* Problem to solve *
Using the data below, return all lines in which "will" appears.

(Stored data)

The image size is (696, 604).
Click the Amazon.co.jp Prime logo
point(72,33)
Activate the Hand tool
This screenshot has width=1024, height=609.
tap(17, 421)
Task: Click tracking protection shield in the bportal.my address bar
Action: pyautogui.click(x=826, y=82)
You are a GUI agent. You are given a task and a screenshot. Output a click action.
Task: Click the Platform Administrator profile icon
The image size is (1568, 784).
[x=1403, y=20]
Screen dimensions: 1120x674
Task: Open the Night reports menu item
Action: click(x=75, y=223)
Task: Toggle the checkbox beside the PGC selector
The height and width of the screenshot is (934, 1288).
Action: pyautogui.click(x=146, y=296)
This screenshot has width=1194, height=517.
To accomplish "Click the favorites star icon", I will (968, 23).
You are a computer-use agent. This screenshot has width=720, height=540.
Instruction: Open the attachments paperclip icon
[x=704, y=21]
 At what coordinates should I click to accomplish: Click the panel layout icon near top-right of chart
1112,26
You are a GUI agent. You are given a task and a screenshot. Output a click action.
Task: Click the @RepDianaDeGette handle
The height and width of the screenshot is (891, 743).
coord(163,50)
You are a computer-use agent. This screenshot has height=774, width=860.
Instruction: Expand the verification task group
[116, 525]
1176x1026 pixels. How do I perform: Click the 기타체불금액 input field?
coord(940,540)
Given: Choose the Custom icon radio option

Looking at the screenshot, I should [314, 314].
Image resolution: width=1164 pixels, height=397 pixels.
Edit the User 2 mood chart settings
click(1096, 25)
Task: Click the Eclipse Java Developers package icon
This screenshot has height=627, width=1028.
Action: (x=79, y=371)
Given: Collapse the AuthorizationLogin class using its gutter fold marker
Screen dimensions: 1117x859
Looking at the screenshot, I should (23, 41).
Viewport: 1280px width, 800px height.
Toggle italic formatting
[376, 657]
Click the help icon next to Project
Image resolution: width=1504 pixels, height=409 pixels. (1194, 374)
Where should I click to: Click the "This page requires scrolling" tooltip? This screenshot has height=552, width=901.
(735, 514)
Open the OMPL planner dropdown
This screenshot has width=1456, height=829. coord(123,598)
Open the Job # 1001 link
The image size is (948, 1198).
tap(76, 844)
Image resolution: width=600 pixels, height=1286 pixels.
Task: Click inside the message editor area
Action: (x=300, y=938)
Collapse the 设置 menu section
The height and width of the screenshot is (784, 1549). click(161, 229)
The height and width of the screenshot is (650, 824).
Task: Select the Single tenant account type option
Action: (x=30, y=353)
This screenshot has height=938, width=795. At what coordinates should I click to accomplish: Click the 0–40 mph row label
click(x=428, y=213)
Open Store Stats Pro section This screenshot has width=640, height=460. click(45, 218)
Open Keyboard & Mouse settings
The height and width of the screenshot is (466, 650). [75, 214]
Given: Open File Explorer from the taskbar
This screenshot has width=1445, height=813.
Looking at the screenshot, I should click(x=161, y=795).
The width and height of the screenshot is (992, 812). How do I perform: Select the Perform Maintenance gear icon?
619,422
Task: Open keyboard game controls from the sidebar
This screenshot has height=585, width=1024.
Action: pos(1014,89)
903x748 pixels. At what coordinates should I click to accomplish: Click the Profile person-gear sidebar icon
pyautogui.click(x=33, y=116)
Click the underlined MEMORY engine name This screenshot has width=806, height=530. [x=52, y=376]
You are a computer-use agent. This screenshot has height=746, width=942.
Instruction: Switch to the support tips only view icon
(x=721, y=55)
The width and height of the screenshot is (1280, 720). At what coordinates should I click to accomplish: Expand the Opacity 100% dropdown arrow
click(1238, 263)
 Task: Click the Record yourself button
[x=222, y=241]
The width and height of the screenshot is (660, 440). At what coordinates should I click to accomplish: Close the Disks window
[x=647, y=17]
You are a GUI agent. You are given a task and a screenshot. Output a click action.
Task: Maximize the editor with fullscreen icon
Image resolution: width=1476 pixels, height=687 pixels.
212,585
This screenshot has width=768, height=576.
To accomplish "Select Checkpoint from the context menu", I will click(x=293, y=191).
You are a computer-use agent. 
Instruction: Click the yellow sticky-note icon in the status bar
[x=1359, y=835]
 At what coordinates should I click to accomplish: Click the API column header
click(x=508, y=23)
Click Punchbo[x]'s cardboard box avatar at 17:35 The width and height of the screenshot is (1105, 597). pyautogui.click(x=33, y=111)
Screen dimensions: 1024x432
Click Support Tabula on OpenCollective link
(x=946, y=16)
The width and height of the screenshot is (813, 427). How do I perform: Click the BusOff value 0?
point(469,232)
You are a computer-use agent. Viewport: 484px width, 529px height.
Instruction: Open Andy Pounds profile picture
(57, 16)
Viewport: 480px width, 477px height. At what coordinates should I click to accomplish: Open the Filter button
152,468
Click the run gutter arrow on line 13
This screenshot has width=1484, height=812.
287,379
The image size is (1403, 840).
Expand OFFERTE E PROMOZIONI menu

* Answer area *
To accomplish "Click the favorites star icon", I will (968, 23).
To accomplish "Select Checkpoint from the context menu", I will click(x=293, y=191).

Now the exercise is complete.